My previous comment is misleading. I meant to say that jq, like the other libraries I've used (including the Objective-C and Java standard libraries, counts codepoints. So "\u0061\u0304" has a length of 2, while "\u0101" has a length of 1, even though both render as a single grapheme (looks like this: ā).
Sure. I was trying to make the point that if length
doesn't handle graphemes, like most programming languages, it might be ok if reverse
doesn't either (also like most programming languages).
@wtlangford @miracle2k Most of the time counting codepoints is what you want, and anyways, it's the next cheapest operation after counting bytes. Counting characters is hard enough, and counting graphemes (if you include support for grapheme clusters) is more expensive still.
For string reversal you really want to distinguish characters, not codepoints. IMO anyways.
In the interim you can always do this:
def reverse_orig: reverse;
def reverse: if type == "string" then explode | reverse | implode else reverse_orig end;
and now you can reverse either strings or arrays without further ado. (And since we try to preserve object key order, we could even "reverse" objects, but let's not :)
This approach lets us off the hook for now.
In the longer term we might have a function that knows the combining codepoint ranges and deals with characters.
In the longer longer term we might want a bit of a Unicode library: for normalization, normalization-insensitive string comparison, grapheme cluster detection, grapheme counting, and so on. I'd rather not think about it for now :)
Why does anyone ever want to reverse a string? Reversing a list, sure. Programming assignment to implement string reversing, sure. But in an actual program? It's not even a well-defined operation on a general (unicode) string.
If for some reason someone does want to reverse a string codepoint by codepoint, then converting to a list of codepoints, reversing that, and converting back doesn't seem like too much work.
Interestingly, I believe this is how most standard libraries do it anyways. Some of them have ways to make sure you're reversing composed character sequences properly (Objective-C's Foundation gives you substrings that represent each composed character sequence). But most just assume you know what you're getting into when you start reversing strings.
The more I think about this, the more I like just providing conversion to and from a list of codepoints and list reversal. Programmers who reverse strings should acknowledge that they're doing something horrible by converting to a list of codepoints, rather than calling a library function that hides their sins :)
Yeah.

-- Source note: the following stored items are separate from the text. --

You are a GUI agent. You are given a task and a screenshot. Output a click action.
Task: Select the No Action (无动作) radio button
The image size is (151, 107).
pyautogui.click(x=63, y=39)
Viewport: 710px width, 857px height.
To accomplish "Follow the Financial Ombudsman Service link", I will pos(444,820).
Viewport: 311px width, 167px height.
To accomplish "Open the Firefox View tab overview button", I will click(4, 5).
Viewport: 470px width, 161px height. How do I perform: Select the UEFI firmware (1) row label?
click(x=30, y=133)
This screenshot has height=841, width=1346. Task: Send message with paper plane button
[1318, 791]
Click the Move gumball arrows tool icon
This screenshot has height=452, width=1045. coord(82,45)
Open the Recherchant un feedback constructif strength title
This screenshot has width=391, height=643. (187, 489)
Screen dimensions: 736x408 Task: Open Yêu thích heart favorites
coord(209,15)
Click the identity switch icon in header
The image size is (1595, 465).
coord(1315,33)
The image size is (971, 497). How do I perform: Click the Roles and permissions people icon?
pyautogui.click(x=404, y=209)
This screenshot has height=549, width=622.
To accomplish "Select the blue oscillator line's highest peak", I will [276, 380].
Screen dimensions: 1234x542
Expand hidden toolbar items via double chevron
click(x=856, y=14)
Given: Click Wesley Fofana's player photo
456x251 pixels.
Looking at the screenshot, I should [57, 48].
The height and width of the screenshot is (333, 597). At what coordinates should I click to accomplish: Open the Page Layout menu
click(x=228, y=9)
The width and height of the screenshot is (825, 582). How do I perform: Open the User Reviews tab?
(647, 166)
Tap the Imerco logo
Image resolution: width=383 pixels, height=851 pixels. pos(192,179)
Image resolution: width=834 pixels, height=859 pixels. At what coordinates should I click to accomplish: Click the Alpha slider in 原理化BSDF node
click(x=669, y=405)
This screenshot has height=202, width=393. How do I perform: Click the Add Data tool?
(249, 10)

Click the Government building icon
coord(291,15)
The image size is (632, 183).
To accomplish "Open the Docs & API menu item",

Here there be demons.
@stedolan We already have those converters: explode
and implode
.
I'm thinking that it should be possible to write jq-coded functions to do this correctly by grouping codepoints that make up characters. It would require checking for all combining codepoint ranges, but that's not so bad. A filter on explode
. I think a lot of advanced Unicode support, if we want it, could be jq-coded. (For the new import module facility, I've been thinking it'd be nice to have an import library data option, so that large Unicode tables could be stored as JSON instead of in .jq files.) I'd be much happier with that than with a dependency on some C Unicode library...
I like this, though, implementation will be difficult because of Unicode's combining character sequences. Things like "\u0061\u0304" (latin small letter a + combining macron) is technically two codepoints, but to properly reverse the string, those two need to stay in that order in the reversal, while "\u0101" (latin small letter a with macron) looks identical and would be simple to reverse. Anyone have any thoughts on this?